A committee set up in 2011 by the technical education regulator too had advised against the teaching of engineering in the regional languages, citing the lack of material, terminology and teacher training.

“IIT education involves integration of a lot of research and open study materials,” Rao wrote.

“Offering complete BTech and master’s courses in local languages will deprive the students of a vast amount of resource material available in English. As said, by translating a few books (in)to English, the problem can’t be solved.”

He suggested that some first semester courses in “specific IITs” can be offered in at least one local language, depending on the students’ choice. At IIT Delhi, for example, this can be Hindi, he suggested.

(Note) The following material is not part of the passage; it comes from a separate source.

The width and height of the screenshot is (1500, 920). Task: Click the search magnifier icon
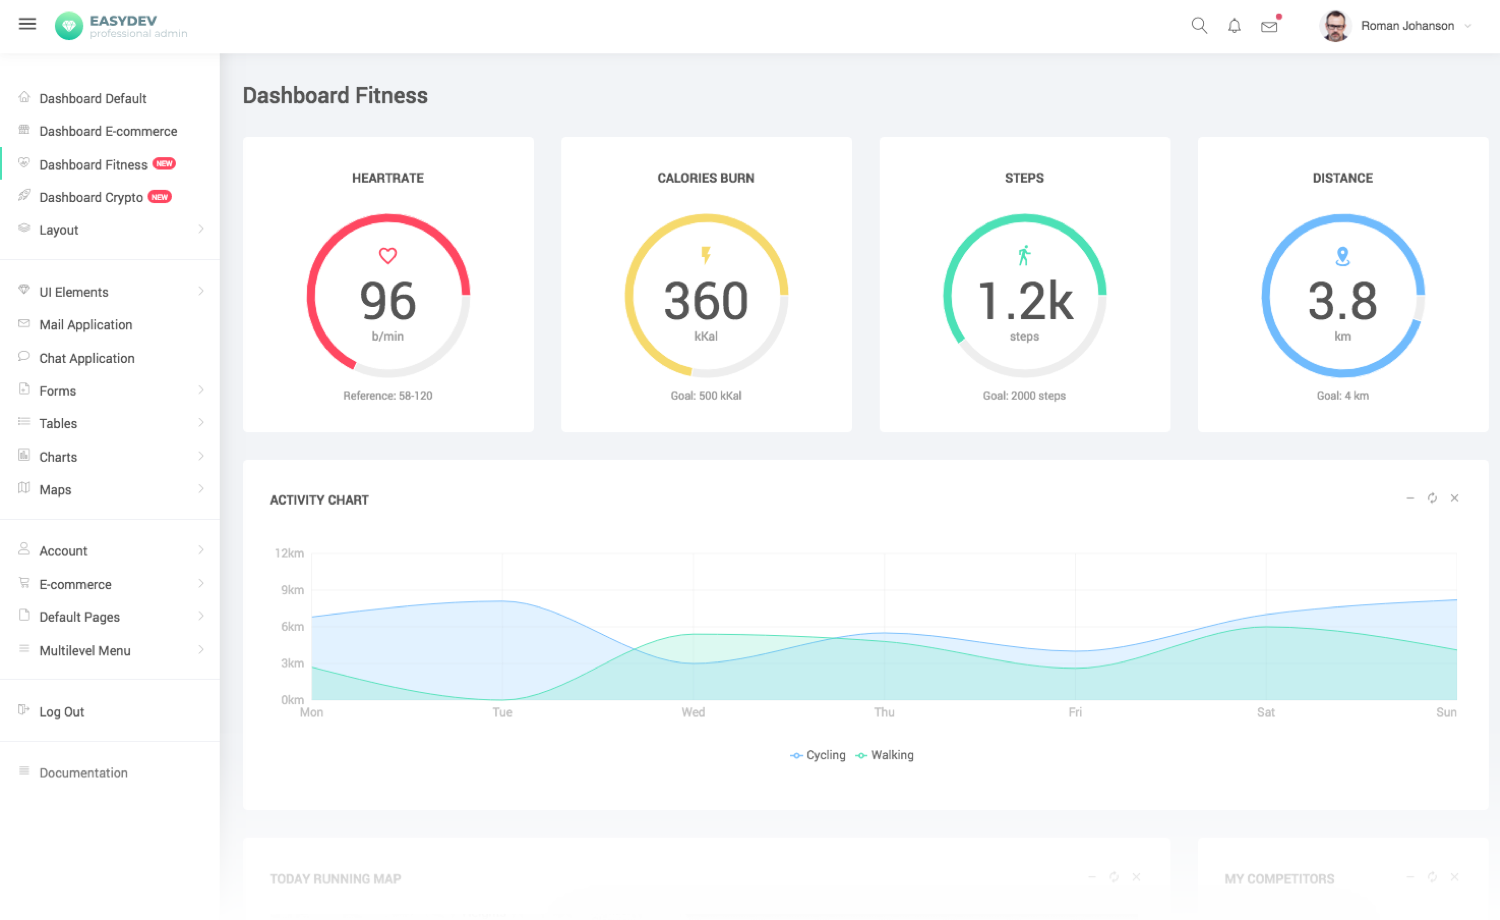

Education minister Ramesh Pokhriyal set up a task force on Wednesday to prepare a road map on the teaching of technical courses in the mother tongue. The task force, headed by higher education secretary Amit Khare, will submit a report in a month.

“Shri Pokhriyal said that the meeting today is a step in the direction towards achieving Prime Minister’s vision that student may pursue the professional courses such as medicine, engineering, law, etc in their mother tongue,” a government media release said.

Rao advocated freeing institutions from bureaucratic control. “Let’s free up our educational institutions from bureaucratic controls and let’s create competition among them by also providing them autonomy. Autonomy and competition need to go hand in hand,” he said.

“Let’s convert our institutions to multi-disciplinary institutions and let’s challenge them to solve problems of the society. There is so much of talent in our institutions, which is all getting wasted,” he wrote.